Following FSU's Emerald Bowl victory against UCLA, a heated quarterback competition between Lee and Weatherford came to a resolution on August 23, 2007, when Weatherford was named the starter for the opener against Clemson.

===2008===
Weatherford sat out of spring practice after a slight tear in the lateral meniscus in his right knee required surgery.

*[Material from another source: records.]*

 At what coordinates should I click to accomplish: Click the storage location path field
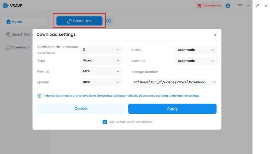tap(171, 82)
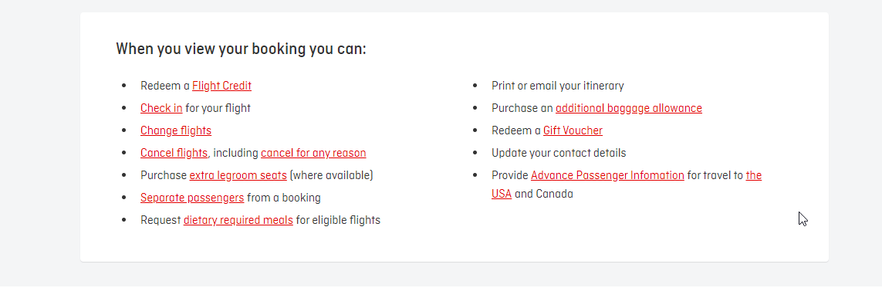Screen dimensions: 882x298
Task: Click the 'and Canada' text
Action: click(544, 195)
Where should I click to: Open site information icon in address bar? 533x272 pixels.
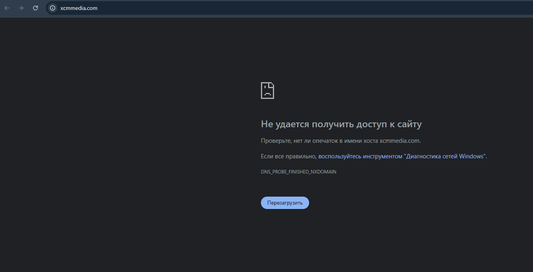tap(53, 8)
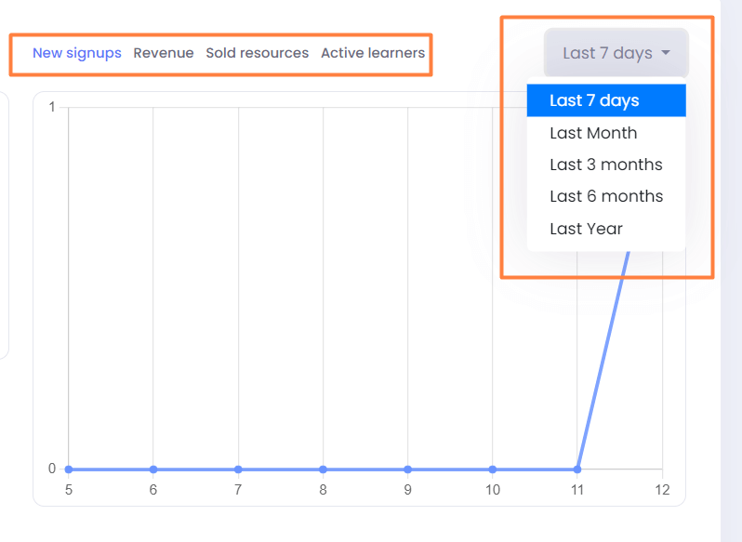
Task: Select the data point for day 7
Action: click(x=238, y=469)
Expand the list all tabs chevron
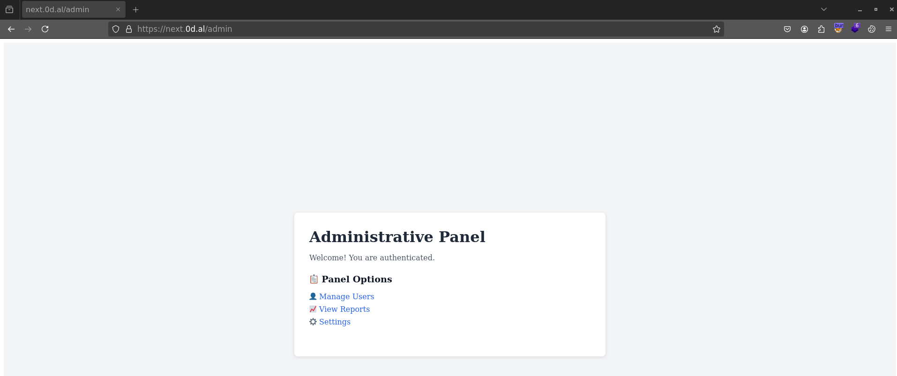This screenshot has width=897, height=376. (x=823, y=9)

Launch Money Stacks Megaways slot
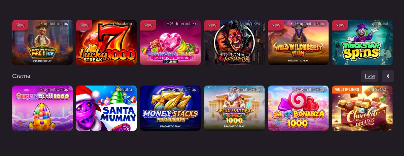170,108
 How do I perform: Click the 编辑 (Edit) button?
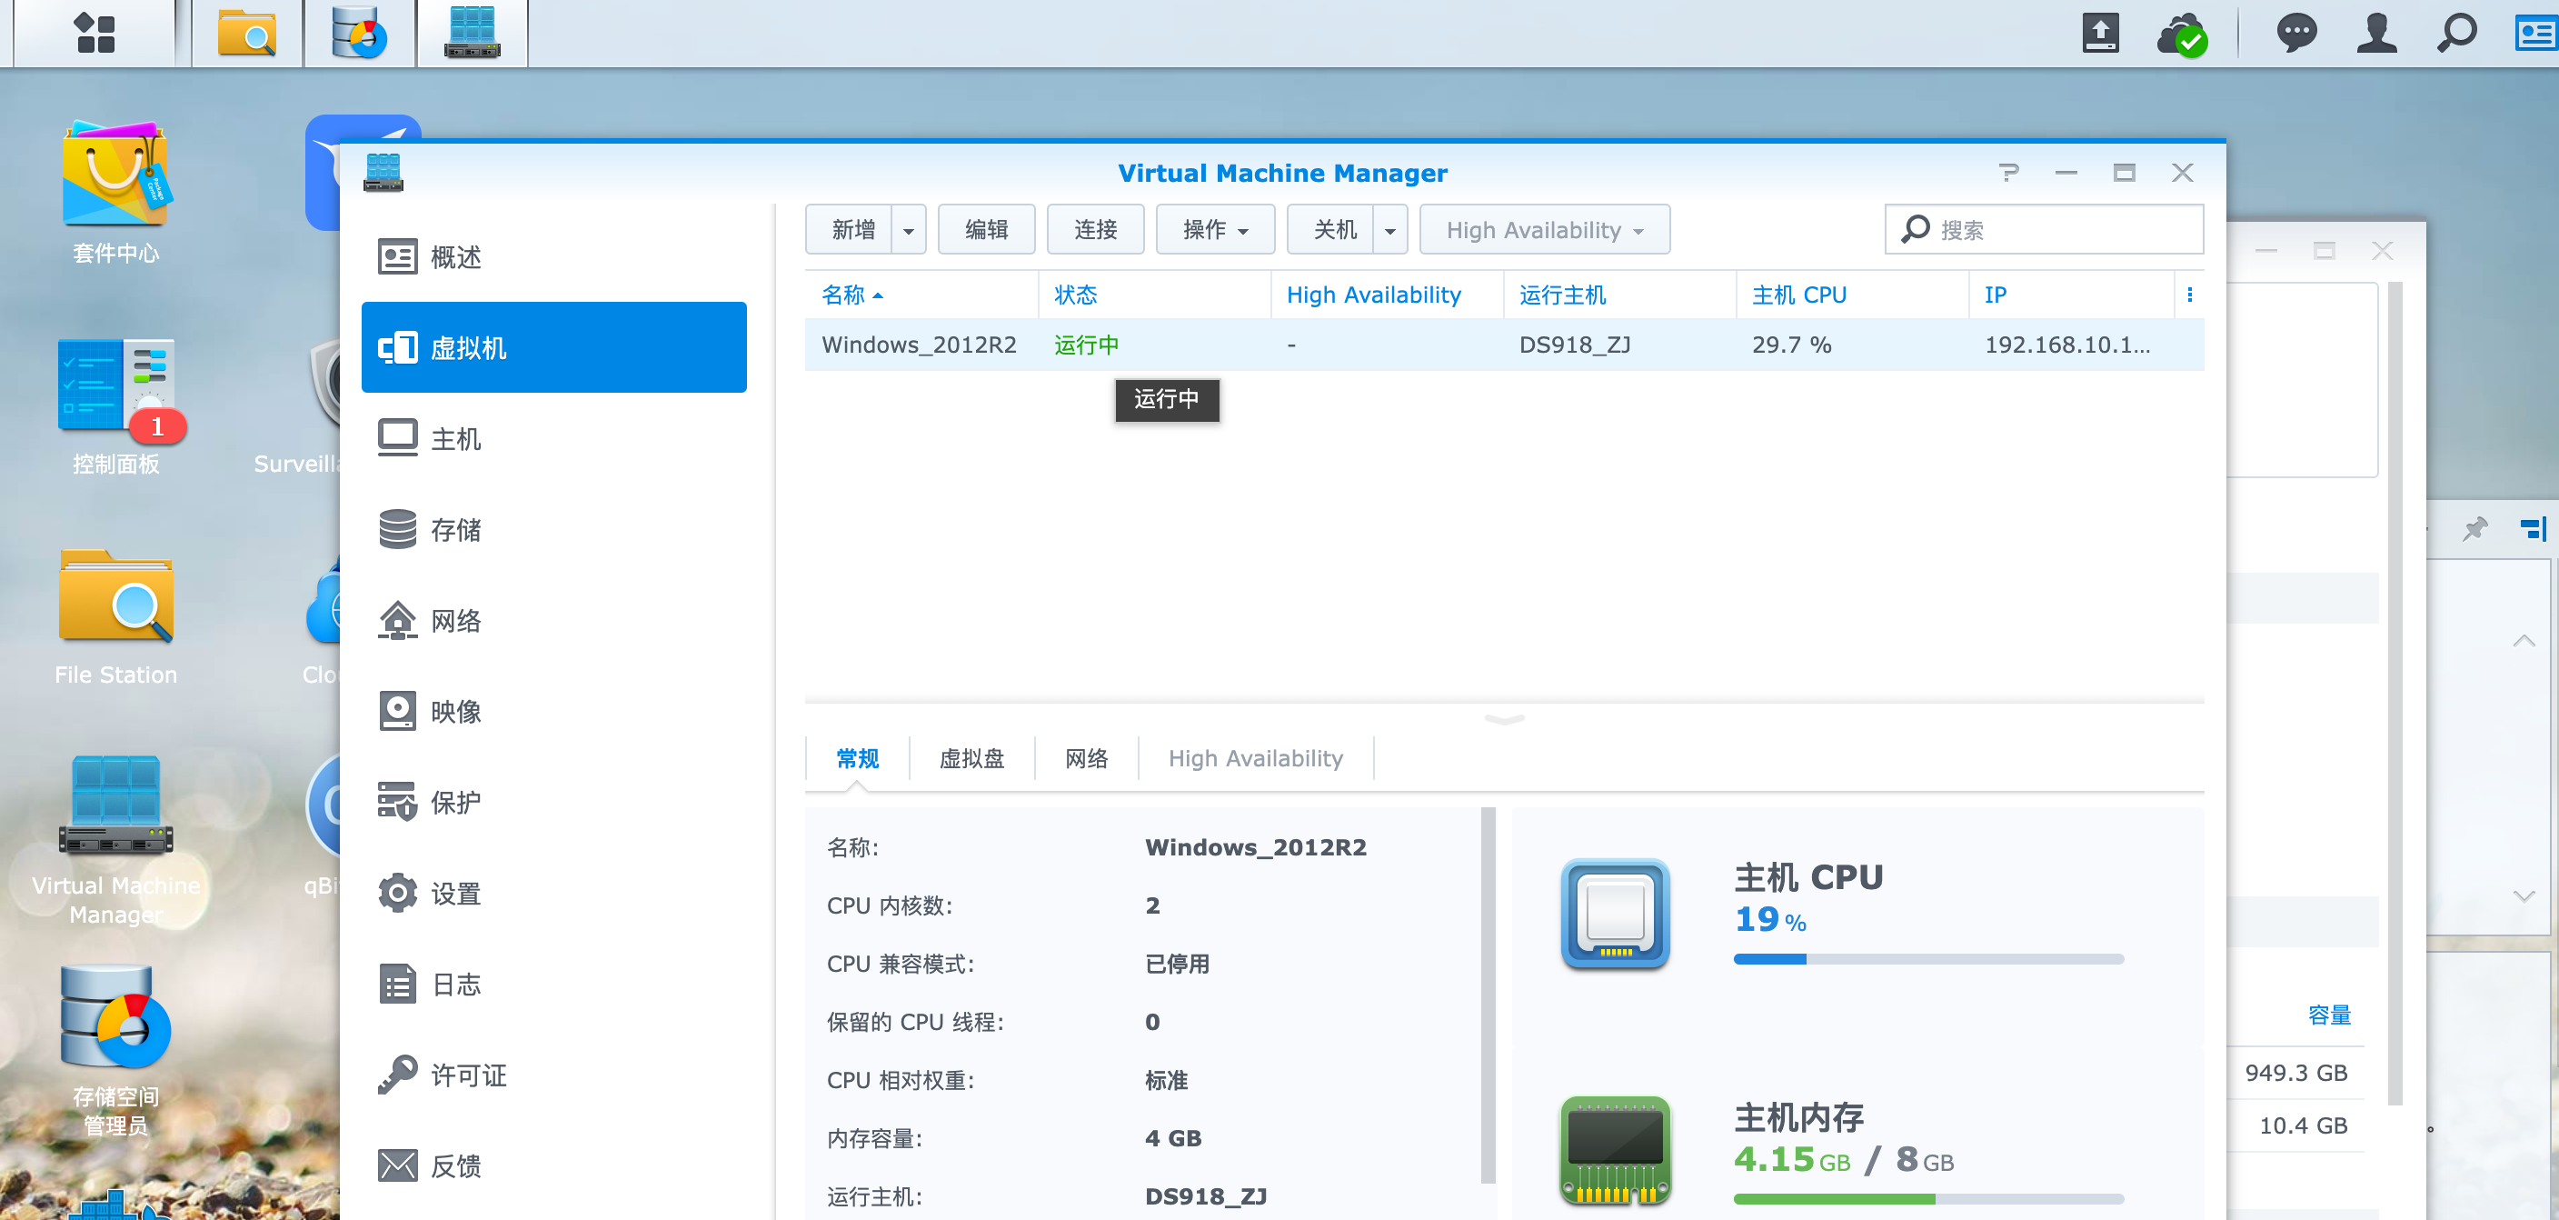[985, 230]
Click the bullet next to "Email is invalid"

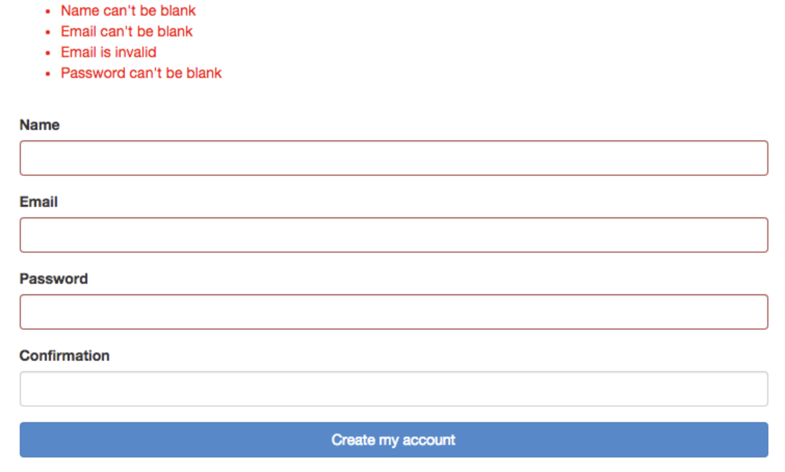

He was expected to be the starter headed into fall camp, but he faced fierce competition from redshirt sophomores D'Vontrey Richardson and Christian Ponder.

On August 3, after two and half scrimmages, Jimbo Fisher, Florida State's quarterbacks coach and offensive coordinator, announced that Christian Ponder would start the Seminoles' game against Western Carolina on September 6. Weatherford was moved down to third string on the depth chart and played in only one series late in the fourth quarter during FSU's 69–0 blowout of Western Carolina.

He also split snaps with Richardson during FSU's 45–15 loss to the Florida Gators, as Ponder left the game at halftime after aggravating a back injury inflicted during FSU's 37–3 rout of Maryland.

==Professional career==

===2009===
Weatherford was invited to participate in the Chicago Bears three-day mini camp. He also worked out with the New Orleans Saints and the New England Patriots.

Weatherford participated in an open tryout on August 22 for the Orlando Tuskers of the newly formed United Football League. Following this tryout, Weatherford was film-interviewed by reporter Donnie Paschal.

===2010===
In 2010, Weatherford played in the Arena Football League with the Tampa Bay Storm. He was the backup behind starting QB Brett Dietz, and was on kickoff coverage.

==Post-football career==
Weatherford founded private equity firm Weatherford Capital with his brothers, Sam Weatherford and Will Weatherford, the former Speaker of the Florida House of Representatives. He also sits on the FSU Board of Trustees.